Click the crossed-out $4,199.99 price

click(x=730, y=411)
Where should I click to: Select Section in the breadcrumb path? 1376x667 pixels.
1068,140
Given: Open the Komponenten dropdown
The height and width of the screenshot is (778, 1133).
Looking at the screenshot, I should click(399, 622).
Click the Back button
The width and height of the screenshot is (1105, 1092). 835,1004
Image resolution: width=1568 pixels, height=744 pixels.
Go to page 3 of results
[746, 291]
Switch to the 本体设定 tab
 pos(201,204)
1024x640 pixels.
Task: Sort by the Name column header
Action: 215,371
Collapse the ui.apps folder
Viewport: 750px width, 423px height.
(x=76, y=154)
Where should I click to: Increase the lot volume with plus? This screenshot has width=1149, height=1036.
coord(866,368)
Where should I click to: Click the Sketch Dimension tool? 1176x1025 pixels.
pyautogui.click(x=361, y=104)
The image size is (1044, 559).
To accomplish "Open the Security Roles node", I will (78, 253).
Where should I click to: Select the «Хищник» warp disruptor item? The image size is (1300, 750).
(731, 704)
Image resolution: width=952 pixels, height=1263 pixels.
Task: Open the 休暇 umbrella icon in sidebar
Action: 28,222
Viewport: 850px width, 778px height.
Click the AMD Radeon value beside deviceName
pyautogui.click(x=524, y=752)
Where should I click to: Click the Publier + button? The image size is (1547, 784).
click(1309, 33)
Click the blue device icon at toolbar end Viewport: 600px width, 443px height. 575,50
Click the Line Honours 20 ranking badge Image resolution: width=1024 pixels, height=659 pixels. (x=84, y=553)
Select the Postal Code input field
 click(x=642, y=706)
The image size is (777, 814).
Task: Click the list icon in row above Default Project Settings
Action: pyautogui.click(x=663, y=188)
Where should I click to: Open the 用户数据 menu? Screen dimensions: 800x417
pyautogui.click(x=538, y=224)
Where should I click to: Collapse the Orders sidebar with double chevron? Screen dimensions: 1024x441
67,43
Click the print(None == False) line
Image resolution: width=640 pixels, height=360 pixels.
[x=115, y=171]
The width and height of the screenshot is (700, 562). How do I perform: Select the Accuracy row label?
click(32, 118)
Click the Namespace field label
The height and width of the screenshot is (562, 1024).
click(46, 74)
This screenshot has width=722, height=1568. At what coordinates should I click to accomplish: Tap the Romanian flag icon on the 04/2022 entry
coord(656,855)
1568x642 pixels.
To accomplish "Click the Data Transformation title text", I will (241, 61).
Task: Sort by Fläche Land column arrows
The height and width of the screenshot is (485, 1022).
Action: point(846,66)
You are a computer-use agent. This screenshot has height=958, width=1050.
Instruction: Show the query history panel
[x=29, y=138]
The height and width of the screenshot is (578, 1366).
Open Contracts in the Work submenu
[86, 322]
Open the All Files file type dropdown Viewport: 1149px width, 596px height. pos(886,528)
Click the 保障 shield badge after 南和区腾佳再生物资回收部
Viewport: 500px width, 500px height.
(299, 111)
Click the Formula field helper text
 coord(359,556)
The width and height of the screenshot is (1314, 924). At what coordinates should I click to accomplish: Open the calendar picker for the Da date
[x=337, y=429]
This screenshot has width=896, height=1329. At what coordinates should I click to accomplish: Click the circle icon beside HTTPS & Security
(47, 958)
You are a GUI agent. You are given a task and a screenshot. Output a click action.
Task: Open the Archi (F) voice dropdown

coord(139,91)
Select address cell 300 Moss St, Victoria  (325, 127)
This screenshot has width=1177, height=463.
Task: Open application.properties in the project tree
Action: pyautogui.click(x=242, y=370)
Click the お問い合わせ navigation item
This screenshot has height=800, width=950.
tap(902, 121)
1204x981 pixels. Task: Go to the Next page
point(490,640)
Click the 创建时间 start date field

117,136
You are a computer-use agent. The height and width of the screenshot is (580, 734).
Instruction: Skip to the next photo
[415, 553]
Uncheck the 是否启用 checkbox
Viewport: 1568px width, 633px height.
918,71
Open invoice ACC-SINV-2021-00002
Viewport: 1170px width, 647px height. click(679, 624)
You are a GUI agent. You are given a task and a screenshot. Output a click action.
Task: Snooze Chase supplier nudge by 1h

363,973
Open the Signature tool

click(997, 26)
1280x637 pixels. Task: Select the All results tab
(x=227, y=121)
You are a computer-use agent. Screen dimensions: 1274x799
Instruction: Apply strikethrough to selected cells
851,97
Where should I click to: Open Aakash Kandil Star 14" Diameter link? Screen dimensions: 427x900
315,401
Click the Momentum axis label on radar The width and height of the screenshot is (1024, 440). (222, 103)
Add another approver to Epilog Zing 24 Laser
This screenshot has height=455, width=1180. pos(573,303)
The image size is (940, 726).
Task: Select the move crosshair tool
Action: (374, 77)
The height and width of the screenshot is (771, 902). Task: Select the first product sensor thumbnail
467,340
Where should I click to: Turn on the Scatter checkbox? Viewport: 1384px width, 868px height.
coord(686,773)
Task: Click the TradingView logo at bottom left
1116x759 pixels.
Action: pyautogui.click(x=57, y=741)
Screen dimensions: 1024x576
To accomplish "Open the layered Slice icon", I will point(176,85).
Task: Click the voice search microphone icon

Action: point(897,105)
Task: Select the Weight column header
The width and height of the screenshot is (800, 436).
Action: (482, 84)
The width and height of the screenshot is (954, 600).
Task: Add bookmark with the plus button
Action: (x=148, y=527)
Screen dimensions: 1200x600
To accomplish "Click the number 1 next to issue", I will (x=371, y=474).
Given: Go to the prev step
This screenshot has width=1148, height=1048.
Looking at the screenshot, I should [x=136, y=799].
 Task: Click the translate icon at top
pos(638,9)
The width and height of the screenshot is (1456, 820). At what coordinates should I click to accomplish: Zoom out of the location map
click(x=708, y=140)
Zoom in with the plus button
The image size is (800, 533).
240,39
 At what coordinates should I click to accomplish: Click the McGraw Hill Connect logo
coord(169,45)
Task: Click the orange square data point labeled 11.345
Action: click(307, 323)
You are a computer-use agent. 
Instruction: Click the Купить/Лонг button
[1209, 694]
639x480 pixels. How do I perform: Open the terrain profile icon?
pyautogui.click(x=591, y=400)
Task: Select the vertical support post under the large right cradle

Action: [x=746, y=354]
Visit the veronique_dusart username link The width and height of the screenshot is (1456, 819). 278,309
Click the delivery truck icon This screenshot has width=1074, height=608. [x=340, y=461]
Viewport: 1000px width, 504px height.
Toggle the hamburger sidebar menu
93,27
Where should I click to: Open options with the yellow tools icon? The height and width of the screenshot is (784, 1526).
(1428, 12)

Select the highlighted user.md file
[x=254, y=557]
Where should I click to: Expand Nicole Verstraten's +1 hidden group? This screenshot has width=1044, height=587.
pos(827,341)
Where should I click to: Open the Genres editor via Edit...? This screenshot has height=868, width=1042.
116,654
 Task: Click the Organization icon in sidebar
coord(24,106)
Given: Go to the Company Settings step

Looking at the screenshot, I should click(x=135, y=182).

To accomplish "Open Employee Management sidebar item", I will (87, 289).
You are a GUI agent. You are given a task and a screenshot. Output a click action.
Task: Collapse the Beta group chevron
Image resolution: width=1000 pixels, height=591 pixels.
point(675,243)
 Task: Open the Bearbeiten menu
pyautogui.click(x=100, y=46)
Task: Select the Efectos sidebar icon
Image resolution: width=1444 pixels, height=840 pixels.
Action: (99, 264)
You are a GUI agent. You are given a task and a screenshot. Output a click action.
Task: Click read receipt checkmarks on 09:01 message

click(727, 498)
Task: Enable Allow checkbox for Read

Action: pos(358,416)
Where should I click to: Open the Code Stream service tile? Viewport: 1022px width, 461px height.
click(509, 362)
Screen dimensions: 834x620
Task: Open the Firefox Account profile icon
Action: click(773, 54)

> DIRECTIONS:
When you write the entries out again, keep every word and mark exactly as it is.

> SOLVED PROBLEM:
Click the crossed-out $4,199.99 price

click(x=730, y=411)
Where should I click to: Select Section in the breadcrumb path? 1376x667 pixels.
1068,140
Given: Open the Komponenten dropdown
The height and width of the screenshot is (778, 1133).
Looking at the screenshot, I should click(399, 622).
Click the Back button
The width and height of the screenshot is (1105, 1092). 835,1004
Image resolution: width=1568 pixels, height=744 pixels.
Go to page 3 of results
[746, 291]
Switch to the 本体设定 tab
 pos(201,204)
1024x640 pixels.
Task: Sort by the Name column header
Action: 215,371
Collapse the ui.apps folder
Viewport: 750px width, 423px height.
(x=76, y=154)
Where should I click to: Increase the lot volume with plus? This screenshot has width=1149, height=1036.
coord(866,368)
Where should I click to: Click the Sketch Dimension tool? 1176x1025 pixels.
pyautogui.click(x=361, y=104)
The image size is (1044, 559).
To accomplish "Open the Security Roles node", I will (78, 253).
Where should I click to: Select the «Хищник» warp disruptor item? The image size is (1300, 750).
(731, 704)
Image resolution: width=952 pixels, height=1263 pixels.
Task: Open the 休暇 umbrella icon in sidebar
Action: 28,222
Viewport: 850px width, 778px height.
Click the AMD Radeon value beside deviceName
pyautogui.click(x=524, y=752)
Where should I click to: Click the Publier + button? The image size is (1547, 784).
click(1309, 33)
Click the blue device icon at toolbar end Viewport: 600px width, 443px height. 575,50
Click the Line Honours 20 ranking badge Image resolution: width=1024 pixels, height=659 pixels. (x=84, y=553)
Select the Postal Code input field
 click(x=642, y=706)
The image size is (777, 814).
Task: Click the list icon in row above Default Project Settings
Action: pyautogui.click(x=663, y=188)
Where should I click to: Open the 用户数据 menu? Screen dimensions: 800x417
pyautogui.click(x=538, y=224)
Where should I click to: Collapse the Orders sidebar with double chevron? Screen dimensions: 1024x441
67,43
Click the print(None == False) line
Image resolution: width=640 pixels, height=360 pixels.
[x=115, y=171]
The width and height of the screenshot is (700, 562). How do I perform: Select the Accuracy row label?
click(32, 118)
Click the Namespace field label
The height and width of the screenshot is (562, 1024).
click(46, 74)
This screenshot has width=722, height=1568. At what coordinates should I click to accomplish: Tap the Romanian flag icon on the 04/2022 entry
coord(656,855)
1568x642 pixels.
To accomplish "Click the Data Transformation title text", I will (241, 61).
Task: Sort by Fläche Land column arrows
The height and width of the screenshot is (485, 1022).
Action: point(846,66)
You are a computer-use agent. This screenshot has height=958, width=1050.
Instruction: Show the query history panel
[x=29, y=138]
The height and width of the screenshot is (578, 1366).
Open Contracts in the Work submenu
[86, 322]
Open the All Files file type dropdown Viewport: 1149px width, 596px height. pos(886,528)
Click the 保障 shield badge after 南和区腾佳再生物资回收部
Viewport: 500px width, 500px height.
(299, 111)
Click the Formula field helper text
 coord(359,556)
The width and height of the screenshot is (1314, 924). At what coordinates should I click to accomplish: Open the calendar picker for the Da date
[x=337, y=429]
This screenshot has width=896, height=1329. At what coordinates should I click to accomplish: Click the circle icon beside HTTPS & Security
(47, 958)
You are a GUI agent. You are given a task and a screenshot. Output a click action.
Task: Open the Archi (F) voice dropdown

coord(139,91)
Select address cell 300 Moss St, Victoria  (325, 127)
This screenshot has width=1177, height=463.
Task: Open application.properties in the project tree
Action: pyautogui.click(x=242, y=370)
Click the お問い合わせ navigation item
This screenshot has height=800, width=950.
tap(902, 121)
1204x981 pixels. Task: Go to the Next page
point(490,640)
Click the 创建时间 start date field

117,136
You are a computer-use agent. The height and width of the screenshot is (580, 734).
Instruction: Skip to the next photo
[415, 553]
Uncheck the 是否启用 checkbox
Viewport: 1568px width, 633px height.
918,71
Open invoice ACC-SINV-2021-00002
Viewport: 1170px width, 647px height. click(679, 624)
You are a GUI agent. You are given a task and a screenshot. Output a click action.
Task: Snooze Chase supplier nudge by 1h

363,973
Open the Signature tool

click(997, 26)
1280x637 pixels. Task: Select the All results tab
(x=227, y=121)
You are a computer-use agent. Screen dimensions: 1274x799
Instruction: Apply strikethrough to selected cells
851,97
Where should I click to: Open Aakash Kandil Star 14" Diameter link? Screen dimensions: 427x900
315,401
Click the Momentum axis label on radar The width and height of the screenshot is (1024, 440). (222, 103)
Add another approver to Epilog Zing 24 Laser
This screenshot has height=455, width=1180. pos(573,303)
The image size is (940, 726).
Task: Select the move crosshair tool
Action: (374, 77)
The height and width of the screenshot is (771, 902). Task: Select the first product sensor thumbnail
467,340
Where should I click to: Turn on the Scatter checkbox? Viewport: 1384px width, 868px height.
coord(686,773)
Task: Click the TradingView logo at bottom left
1116x759 pixels.
Action: pyautogui.click(x=57, y=741)
Screen dimensions: 1024x576
To accomplish "Open the layered Slice icon", I will point(176,85).
Task: Click the voice search microphone icon

Action: point(897,105)
Task: Select the Weight column header
The width and height of the screenshot is (800, 436).
Action: (482, 84)
The width and height of the screenshot is (954, 600).
Task: Add bookmark with the plus button
Action: (x=148, y=527)
Screen dimensions: 1200x600
To accomplish "Click the number 1 next to issue", I will (x=371, y=474).
Given: Go to the prev step
This screenshot has width=1148, height=1048.
Looking at the screenshot, I should [x=136, y=799].
 Task: Click the translate icon at top
pos(638,9)
The width and height of the screenshot is (1456, 820). At what coordinates should I click to accomplish: Zoom out of the location map
click(x=708, y=140)
Zoom in with the plus button
The image size is (800, 533).
240,39
 At what coordinates should I click to accomplish: Click the McGraw Hill Connect logo
coord(169,45)
Task: Click the orange square data point labeled 11.345
Action: click(307, 323)
You are a computer-use agent. 
Instruction: Click the Купить/Лонг button
[1209, 694]
639x480 pixels. How do I perform: Open the terrain profile icon?
pyautogui.click(x=591, y=400)
Task: Select the vertical support post under the large right cradle

Action: [x=746, y=354]
Visit the veronique_dusart username link The width and height of the screenshot is (1456, 819). 278,309
Click the delivery truck icon This screenshot has width=1074, height=608. [x=340, y=461]
Viewport: 1000px width, 504px height.
Toggle the hamburger sidebar menu
93,27
Where should I click to: Open options with the yellow tools icon? The height and width of the screenshot is (784, 1526).
(1428, 12)

Select the highlighted user.md file
[x=254, y=557]
Where should I click to: Expand Nicole Verstraten's +1 hidden group? This screenshot has width=1044, height=587.
pos(827,341)
Where should I click to: Open the Genres editor via Edit...? This screenshot has height=868, width=1042.
116,654
 Task: Click the Organization icon in sidebar
coord(24,106)
Given: Go to the Company Settings step

Looking at the screenshot, I should click(x=135, y=182).

To accomplish "Open Employee Management sidebar item", I will (87, 289).
You are a GUI agent. You are given a task and a screenshot. Output a click action.
Task: Collapse the Beta group chevron
Image resolution: width=1000 pixels, height=591 pixels.
point(675,243)
 Task: Open the Bearbeiten menu
pyautogui.click(x=100, y=46)
Task: Select the Efectos sidebar icon
Image resolution: width=1444 pixels, height=840 pixels.
Action: (99, 264)
You are a GUI agent. You are given a task and a screenshot. Output a click action.
Task: Click read receipt checkmarks on 09:01 message

click(727, 498)
Task: Enable Allow checkbox for Read

Action: pos(358,416)
Where should I click to: Open the Code Stream service tile? Viewport: 1022px width, 461px height.
click(509, 362)
Screen dimensions: 834x620
Task: Open the Firefox Account profile icon
Action: click(773, 54)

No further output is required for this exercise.